# Google Events - Free Website reviews



## PatsPainting (Mar 4, 2010)

Went to my first Google event last week and thought it was pretty cool. Every 3rd Wednesday of the month they are doing this. Basically what happens is Darren Slaughter is going over each page of a site that was submitted prior to this event and giving helpful information on layout, SEO, content and much more. It's just an hour long so if you are looking for some tips on your own site then you should check it out.

You need a Google + account to do this, a web cam is cool but not needed. A microphone if you want to ask questions. Lets just hope the burp man who attended one of Brian's classes does not show up :no:

Anyway check it out here 

Pat


----------



## PatsPainting (Mar 4, 2010)

Just want to update - There is going to be a class this upcoming Wednesday at 6:00pm MDT. They are going to review Steve Burnett's site 

All you need is a google plus account - a microphone to ask questions. A web cam too if you want to show your mug.

More info and to sign up go Here

Check it out if you would like to lean a bit about SEO and other stuff.

Pat


----------



## ReNt A PaInTeR (Dec 28, 2008)

Thanks for the heads up Pat. I already received the invite from Blogging Painters.


----------



## RCP (Apr 18, 2007)

Missed you guys!


----------



## ReNt A PaInTeR (Dec 28, 2008)

Hi Chris. I really wanted to be there. I was out of town taking a Ben Moore training class. When is the next one?


----------



## RCP (Apr 18, 2007)

We are trying to stick to the third Wednesday of every month, but that would be the night before Thanksgiving, so we will probably do the 2nd or 4th Wednesday. As long as you are in the Blogging Painters G+ circle, you will get notified.


----------



## PatsPainting (Mar 4, 2010)

Just want to bump this thread as they just reviewed my site. I have some work to do. It's really obvious That Darren and Tes know their chit when it comes to websites and painting contractors. If any of you guys are thinking about getting a site re-done then hit Darren Slaughter up. I think he is a member here too.

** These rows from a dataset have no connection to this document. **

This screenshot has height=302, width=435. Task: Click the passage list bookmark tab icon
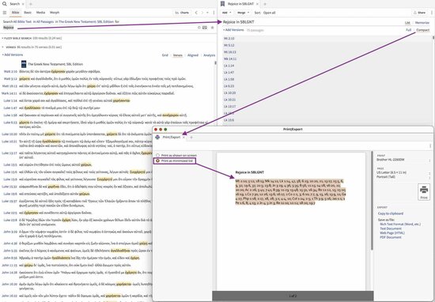click(x=222, y=4)

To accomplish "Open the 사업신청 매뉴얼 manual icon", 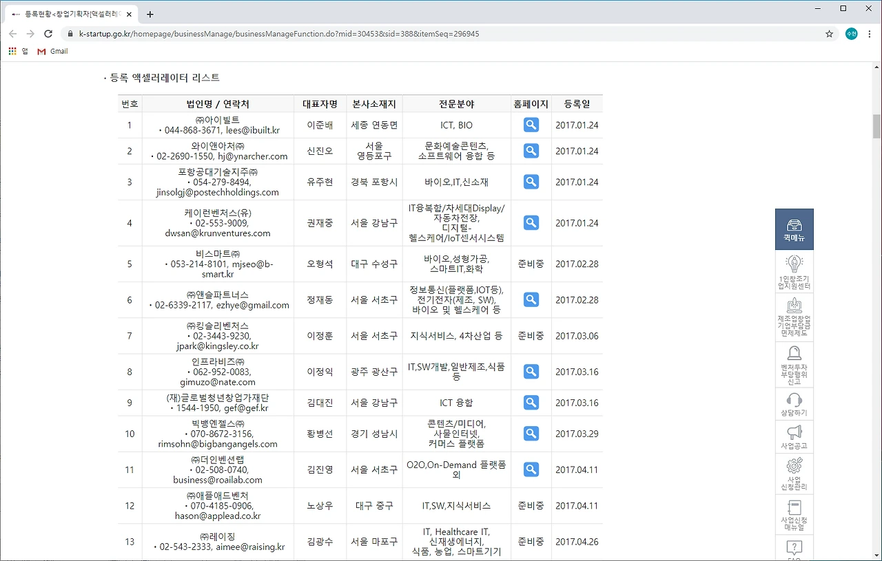I will pyautogui.click(x=794, y=511).
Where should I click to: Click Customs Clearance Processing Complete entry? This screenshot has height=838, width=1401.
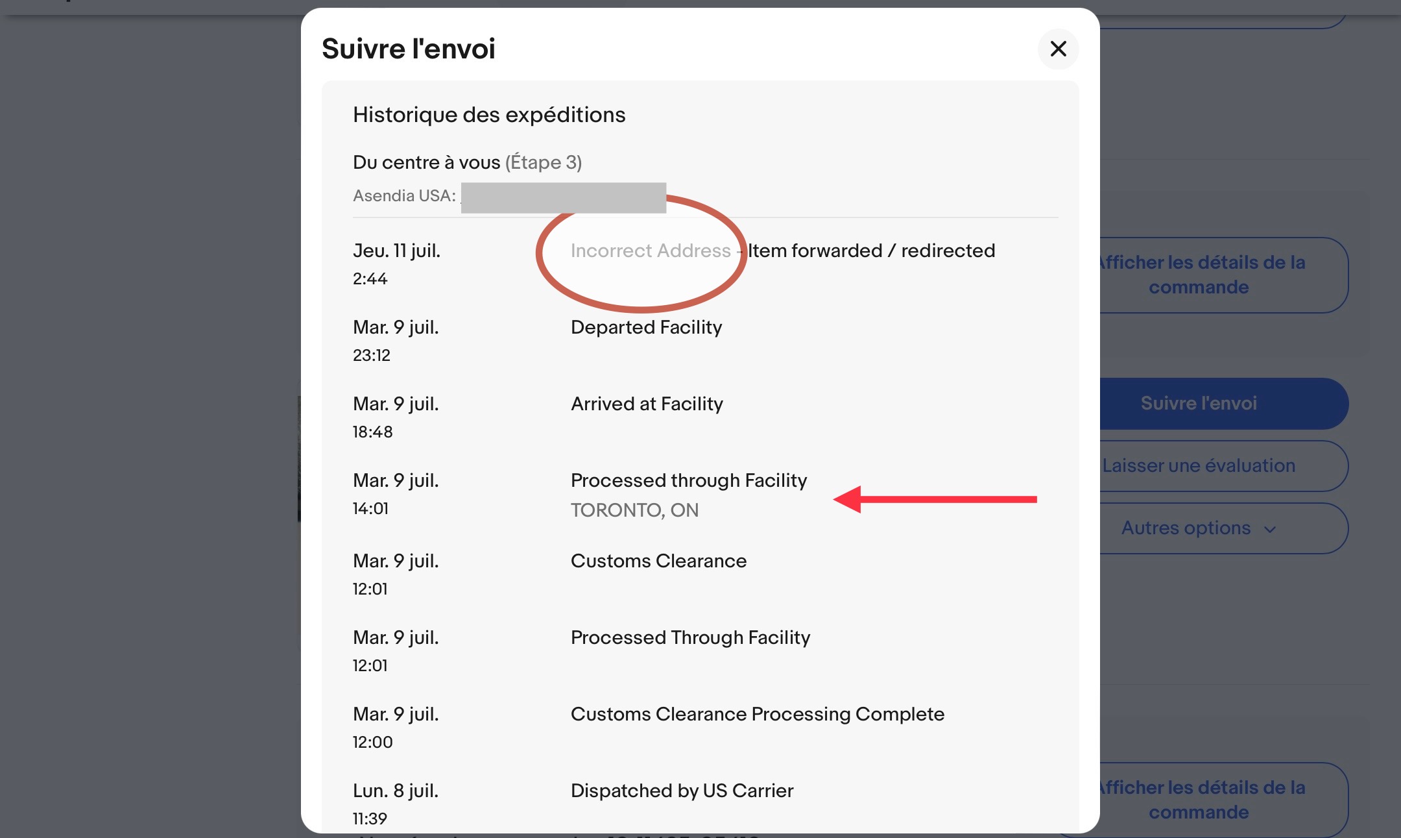coord(758,714)
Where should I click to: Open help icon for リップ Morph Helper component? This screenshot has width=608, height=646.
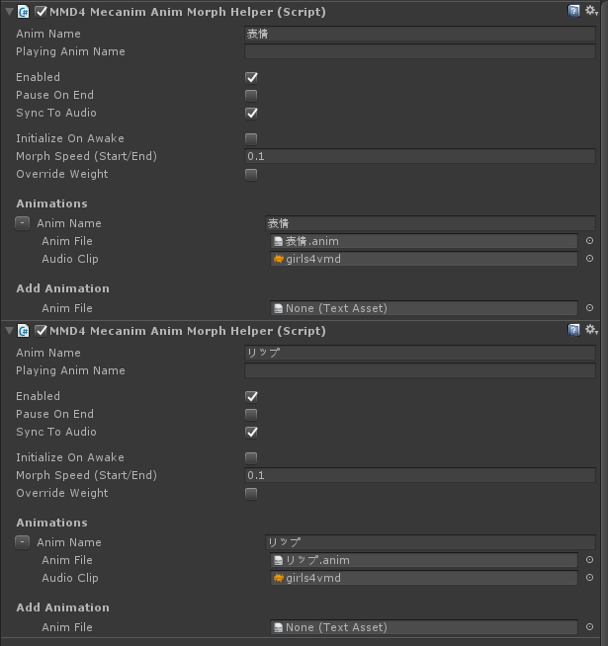(x=574, y=331)
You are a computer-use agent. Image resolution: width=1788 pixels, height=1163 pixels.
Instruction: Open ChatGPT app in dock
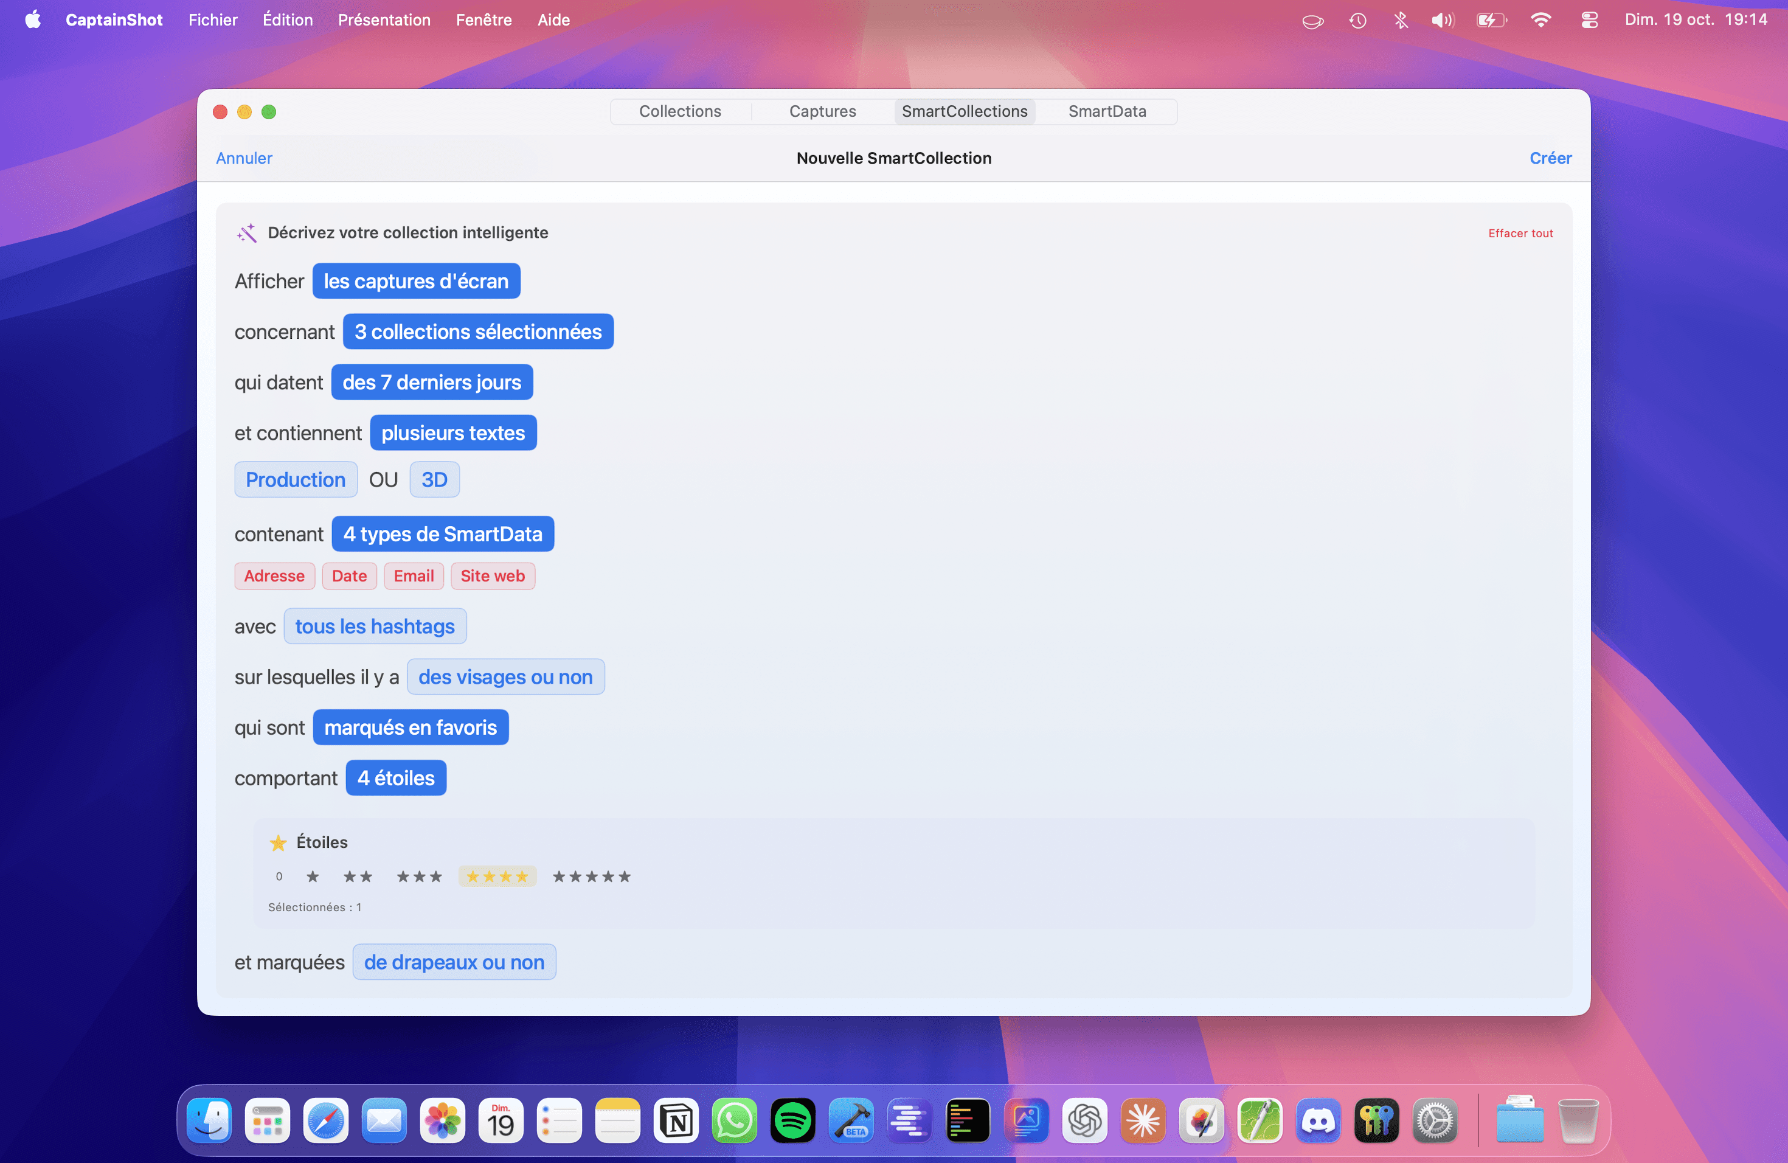[1084, 1121]
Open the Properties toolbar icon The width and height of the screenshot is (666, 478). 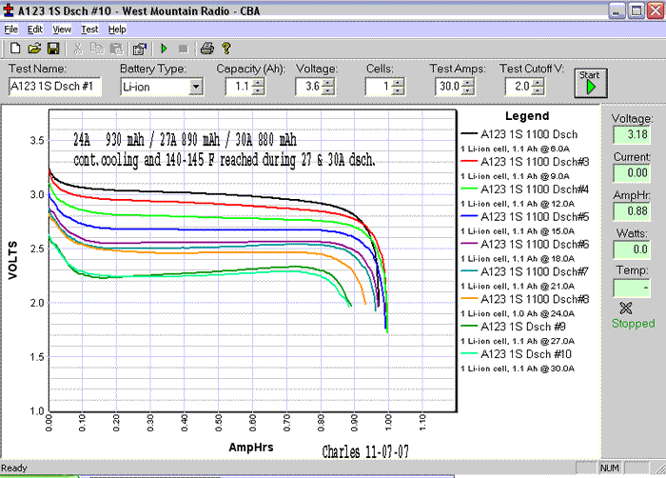click(140, 48)
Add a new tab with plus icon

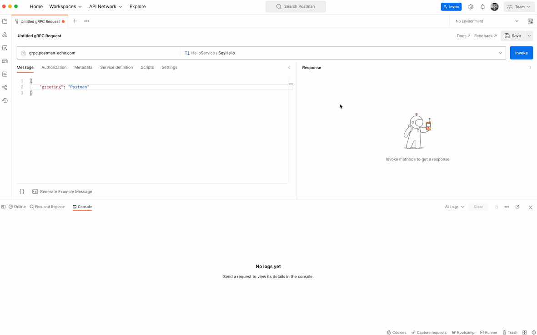tap(75, 21)
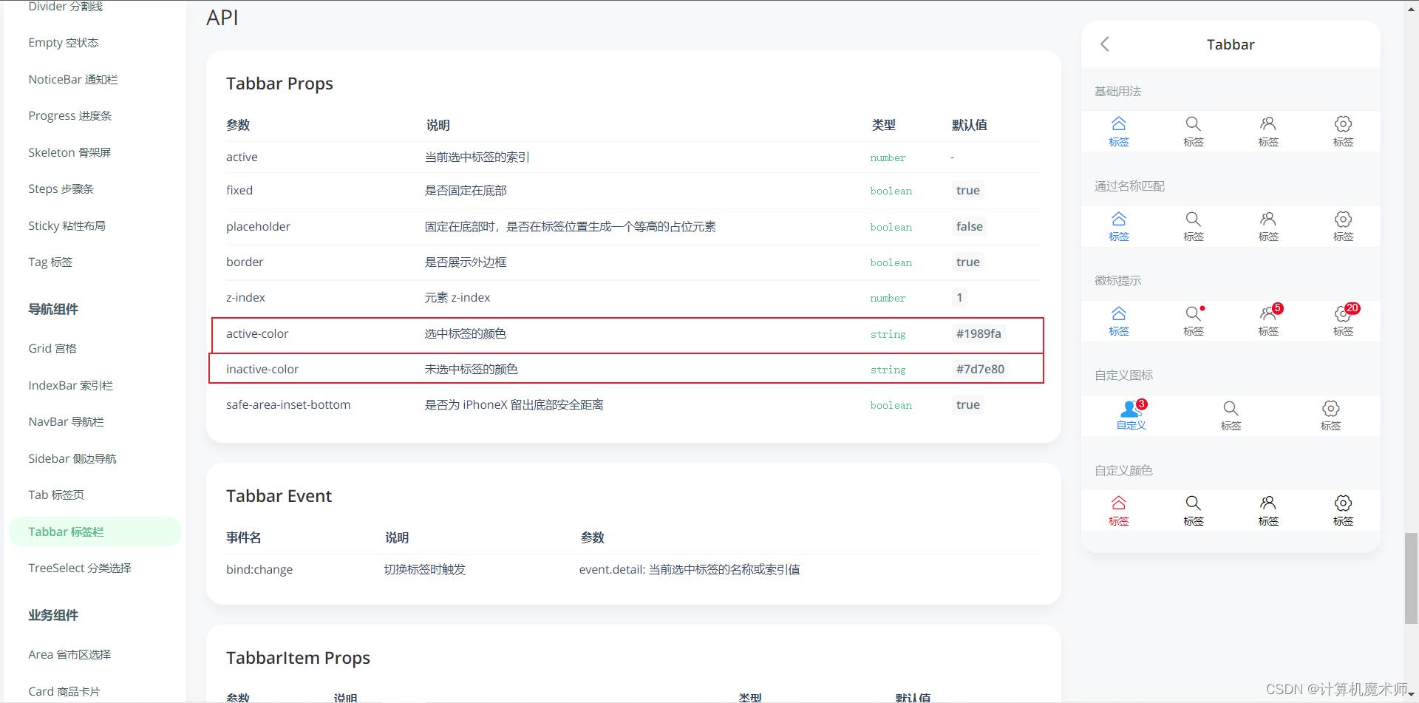Click the scroll-up arrow at top right

coord(1410,7)
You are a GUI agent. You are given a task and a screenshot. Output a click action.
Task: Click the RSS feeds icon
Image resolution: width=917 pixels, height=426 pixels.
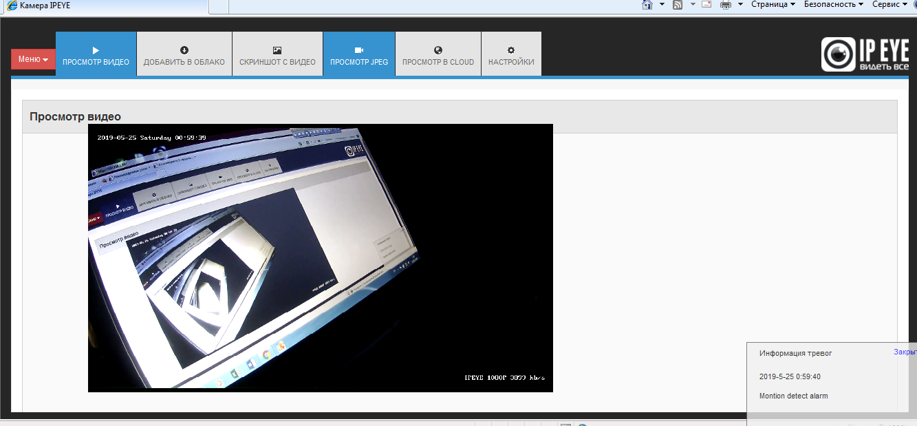tap(678, 5)
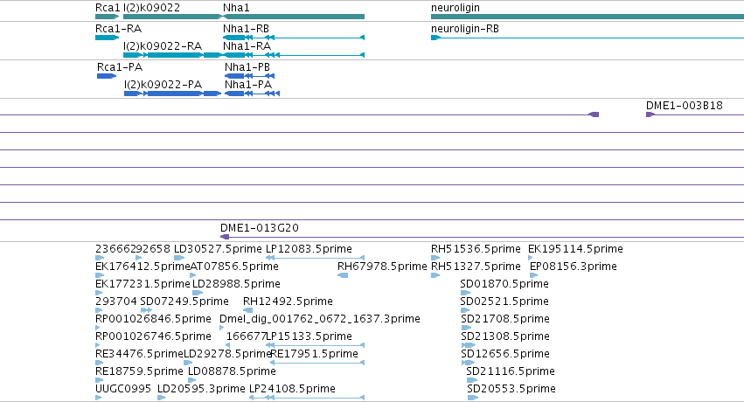Select the DME1-013G20 clone start marker
The width and height of the screenshot is (744, 402).
pos(225,237)
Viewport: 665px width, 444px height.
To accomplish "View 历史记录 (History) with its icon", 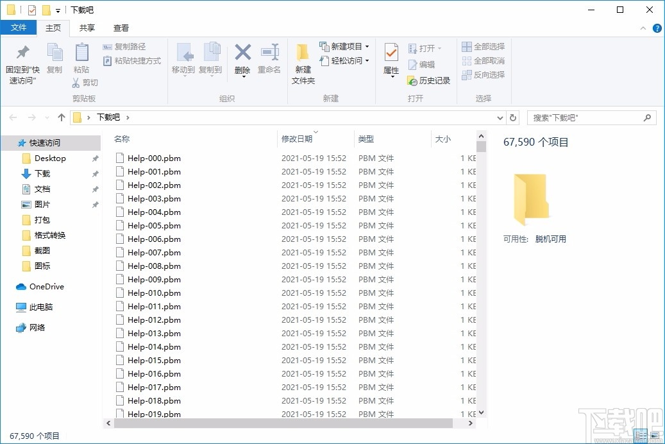I will (x=428, y=81).
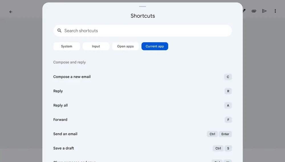Viewport: 285px width, 162px height.
Task: Click the send arrow icon
Action: coord(264,11)
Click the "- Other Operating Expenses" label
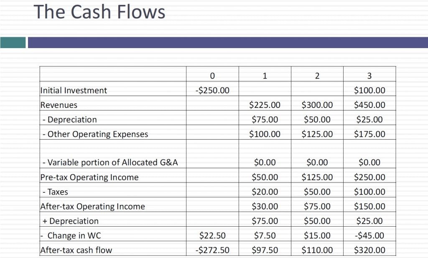Image resolution: width=428 pixels, height=258 pixels. coord(95,134)
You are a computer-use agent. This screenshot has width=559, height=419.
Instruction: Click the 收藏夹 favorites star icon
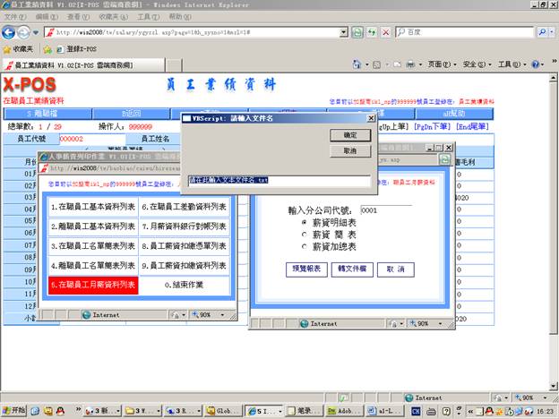tap(8, 48)
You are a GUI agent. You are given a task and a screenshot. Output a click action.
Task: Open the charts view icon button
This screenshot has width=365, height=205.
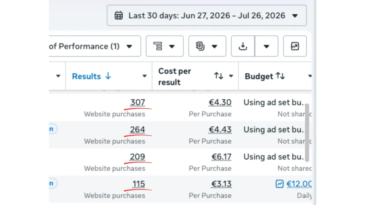coord(295,46)
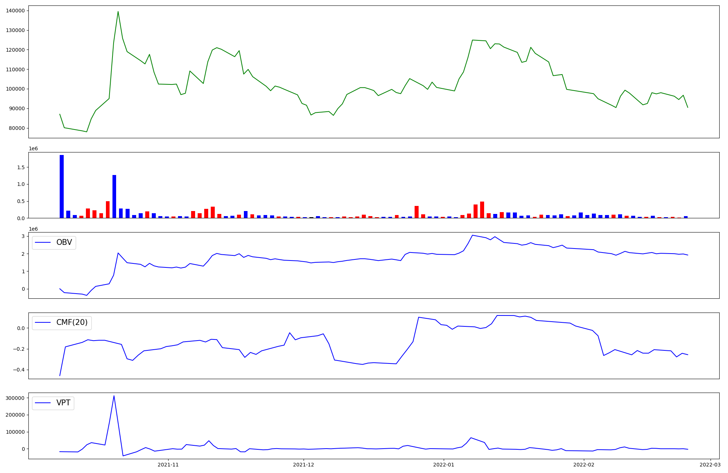Viewport: 728px width, 473px height.
Task: Click the CMF(20) legend label
Action: pos(72,323)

Here was the review of my site http://bloggingpainters.com/website-review-patrick-miller-painting/#comment-9060

Also if you want free advice sign up to get your site reviewed. It's only an hour and well worth it.

Pat


----------



## PatsPainting (Mar 4, 2010)

With allot of talk recently about websites and chit, try to check out a live review of someones site this Wednesday. Darren Slaughter and Tes along with Chris "RCP" will be there along with several others. It's free and only an hour so check it out. You can get some great advise and learn a few things. Links are in the above posts or if you can't figure it out just post here. 

Pat


----------